I have found the idea to be helpful to me in understanding and sorting the mindsets of people with whom I am talking. I also discuss this in another piece about “the apparatus.”
A “machinebrain”-oriented person will often talk about tools, processes, and techniques, and they will often see deliberative politics in these terms. A “gardenbrain” person sees things as emergent, growing.
While there are important benefits to each way of seeing things, the latter is more in line with an “ecological” view of community politics. I have found it very hard to convey my understanding of politics to people who have a “machinebrain” outlook. The terms I use become assimilated. “Yes, I get it. I do that too!” they may say, but it is clear we are talking about different things. They think I am talking about process. The frequency with which I encounter “machinebrain” is sometimes surprising to me. I mentally seek out “gardenbrain” people, because I feel like we have the most in common intellectually, at least when it comes to talking about politics.
As I reflect, however, I have come to believe that the “gardenbrain” perspective is also not quite apt. It still assumes that the whole thing can be managed somehow.
Here is how Liu and Hanauer describe the two mindsets:
“Machinebrain sees the world and democracy as a series of mechanisms-clocks and gears, perpetual motion machines, balances and counterbalances. Machinebrain requires you to conceive of the economy as perfectly efficient and automatically self-correcting. Machinebrain presuppose stability and predictability, and only grudgingly admits the need for correction. Even the word commonly used for such correction- “regulation”- is mechanical in origin and regrettable connotation.
“Gardenbrain sees the world and democracy as an entwined set of ecosystems-sinks and sources of trust and social capital, webs of economic growth, networks of behavioral contagion. Gardenbrain forces you to conceive of the economy as man-made and effective only if well-constructed and well cared-for. Gardenbrain presupposes instability and unpredictability, and thus expects a continuous need for seeding, feeding, and weeding ever-changing systems. To be a gardener is not to let nature take its course; it is to tend. It is to accept responsibility for nurturing the good growth and killing the bad. Tending and regulating thus signify the same work, but tending frames the work as presumptively necessary and beneficial rather than as something to be suffered.
“Machinebrain treats people as cogs: votes to be collected by political machines; consumes to be manipulated by marketing machines; employees to be plugged into industrial machines. It is a static mindset of control and fixity, and is the basis of most of our inherited institutions, from schools to corporations to prisons.

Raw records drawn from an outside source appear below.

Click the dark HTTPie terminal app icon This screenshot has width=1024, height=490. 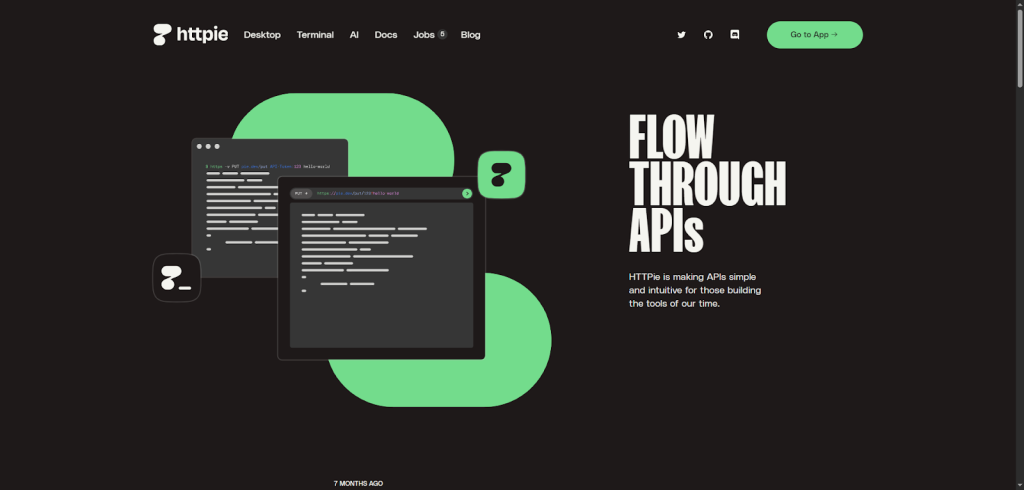pyautogui.click(x=177, y=277)
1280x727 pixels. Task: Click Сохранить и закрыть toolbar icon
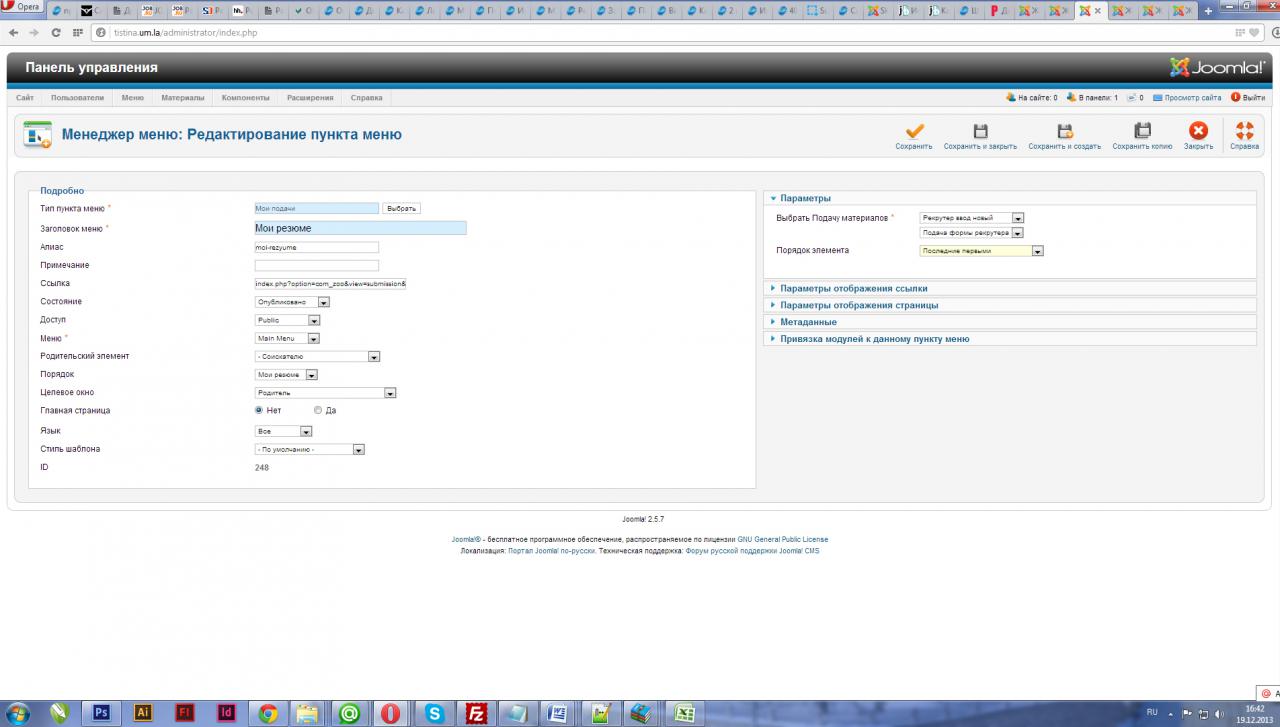pos(980,131)

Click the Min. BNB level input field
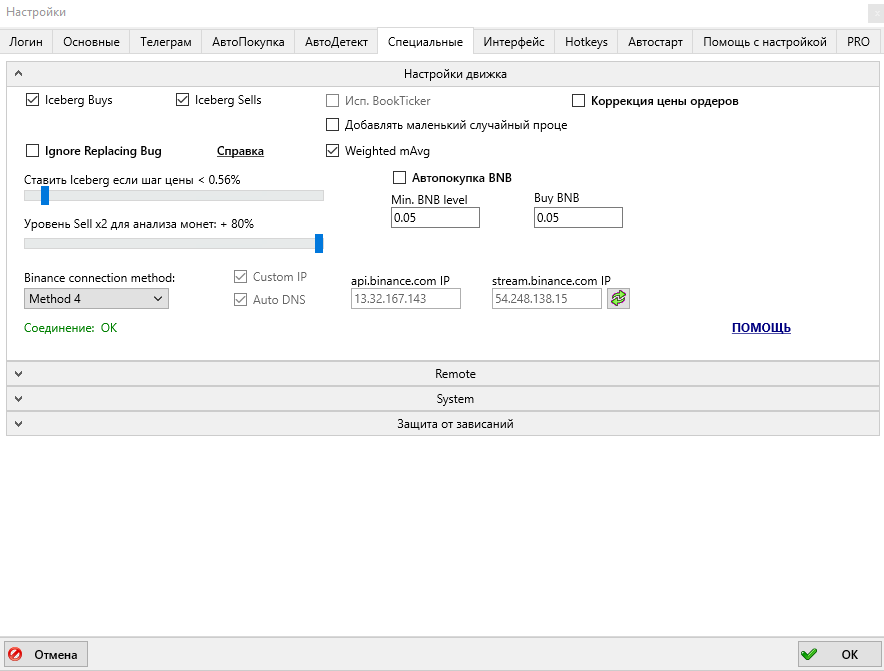click(x=435, y=217)
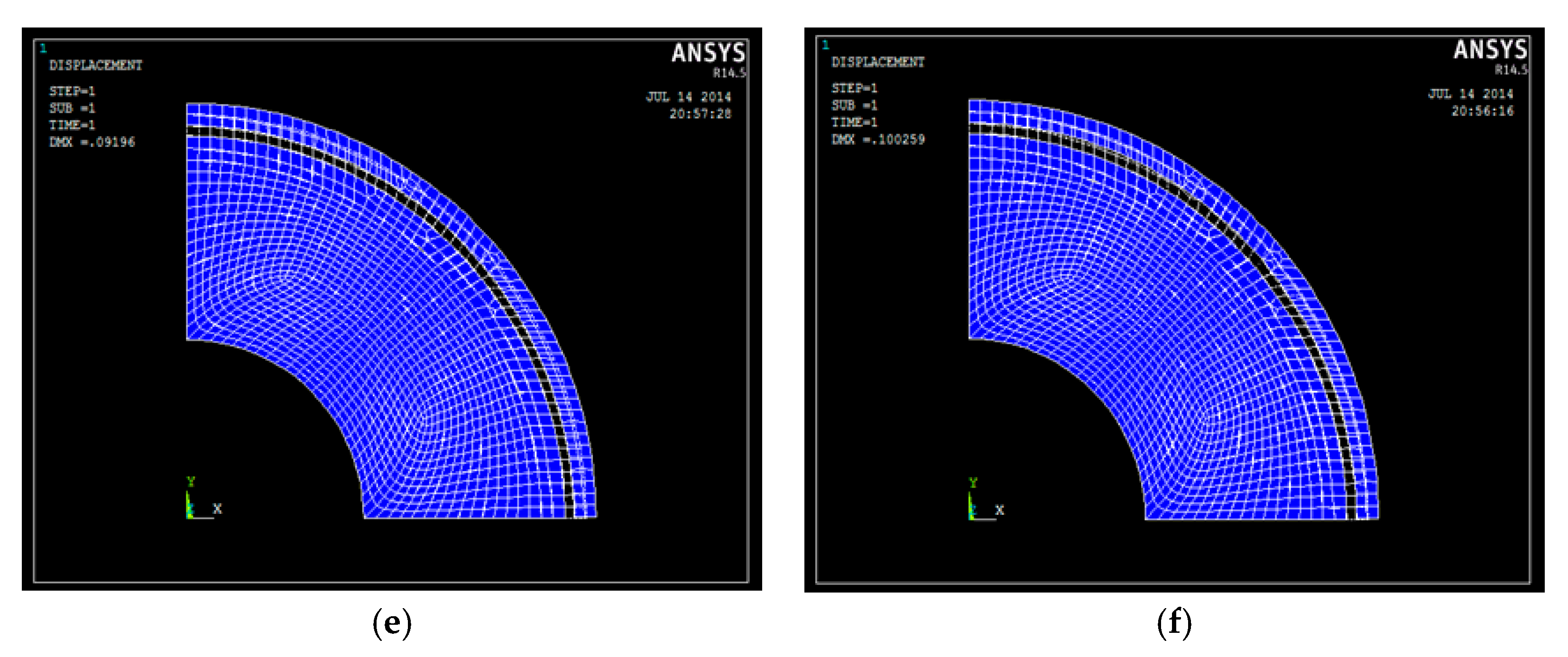The height and width of the screenshot is (657, 1568).
Task: Click the 20:56:16 timestamp
Action: (1482, 111)
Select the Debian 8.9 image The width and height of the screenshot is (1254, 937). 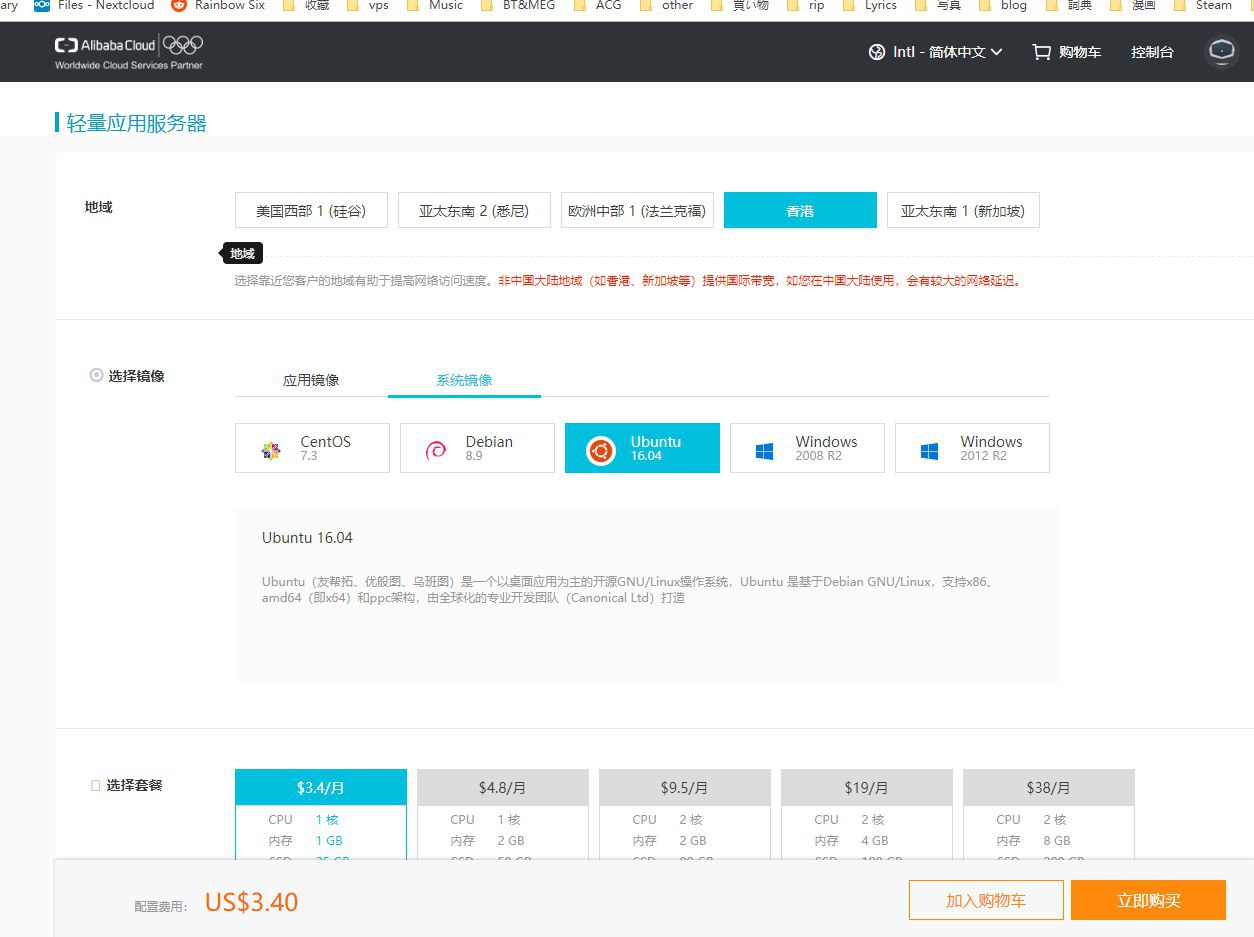(477, 448)
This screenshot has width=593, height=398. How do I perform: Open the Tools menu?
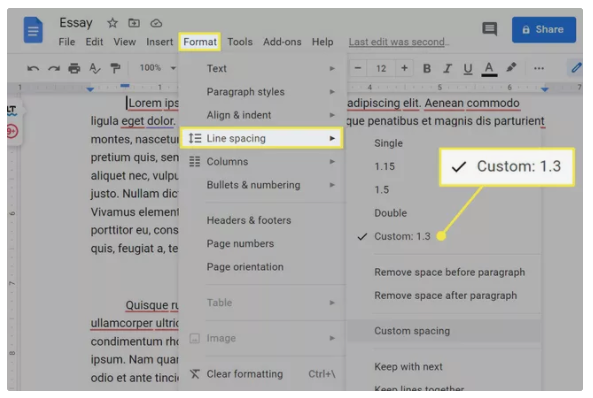(240, 42)
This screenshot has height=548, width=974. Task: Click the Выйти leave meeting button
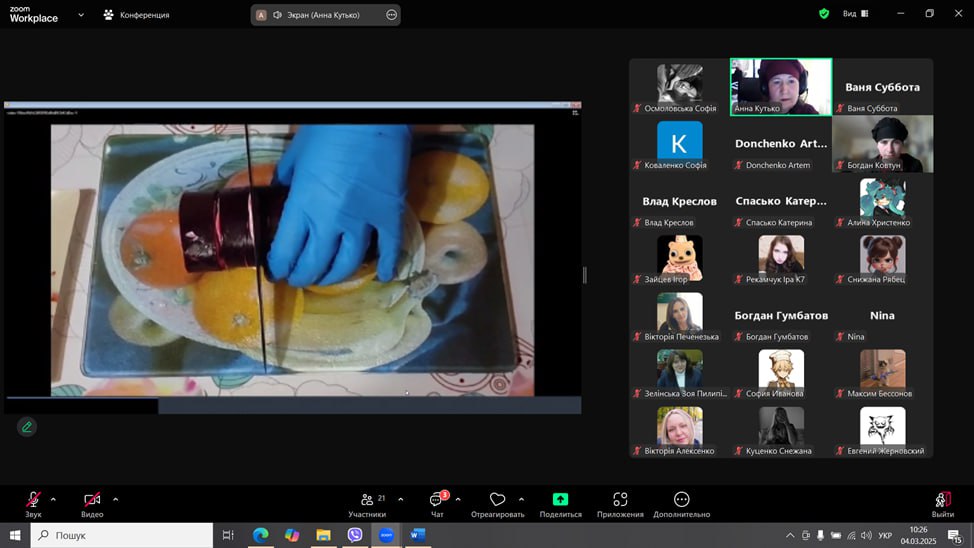click(x=942, y=501)
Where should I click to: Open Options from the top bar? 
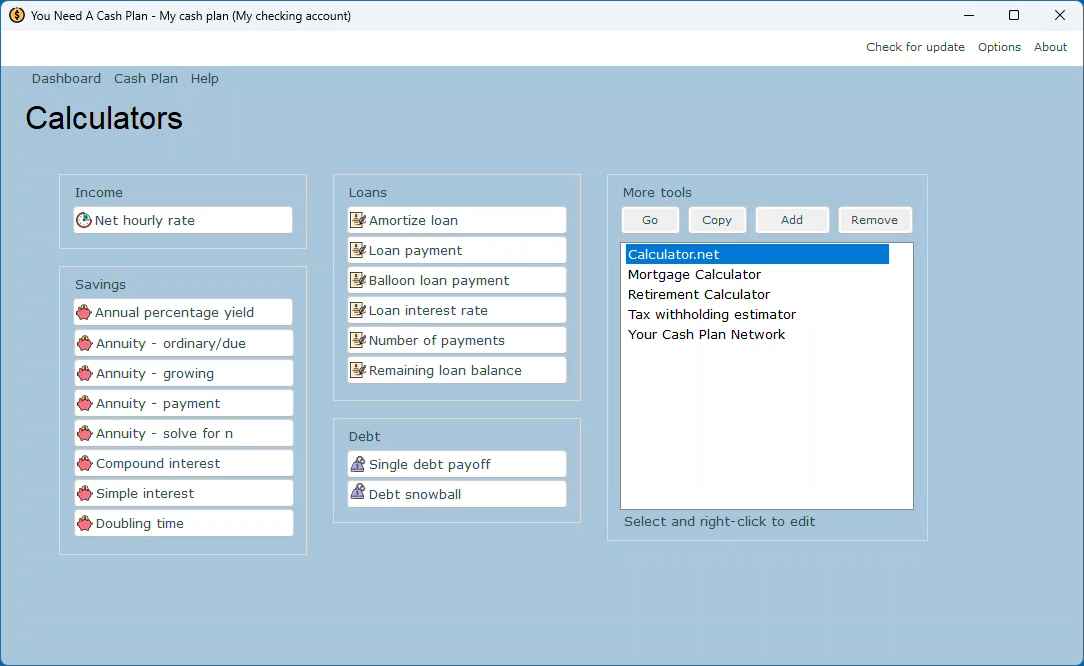point(999,47)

“Gardenbrain sees people as interdependent creators of dynamic world: our emotions affect each other; our personal choices cascade into public patterns, which can be shaped but rarely controlled. It is a dynamic mindset of influence and evolution, of direction without control, and is the basis of our future.
“Machinebrain allows you to rationalize atomized selfishness and a neglect of larger problems. It accepts social ills like poverty, environmental degradation, and ignorance as the inevitable outcome of an efficient marketplace. It is fatalistic and reductionist, treating change as an unnecessary and risky deviation from the norm.
“Gardenbrain recognizes such social ills and the shape of our society as the byproduct of man-made arrangements. It is evolutionary and holistic, treating change as the norm, essential and full of opportunity. It leads you to acknowledge that human societies thrive only through active gardening.”
In their understanding of “gardenbrain,” the gardener is still in charge. She or he must work organically, with the natural inclinations of the elements of the garden — but she or he is still the gardener. They are tending.
I would say I see community as broader than that. It is not a garden, but a forest. Larger than any one gardener is likely to affect singlehandedly.
I am beginning to think of this approach as “forestbrain.” And I think of the relationship that someone might have to such a forest as akin to how a ranger thinks of her or his role. In a forest, there are some built areas (a fire ring at a campsite), and there may be some areas that need tending (a denuded meadow being brought back) — but the overall thing is larger than any of these individual efforts. It is an inherently open system that reacts dynamically and on which people may act not so much from outside but from within.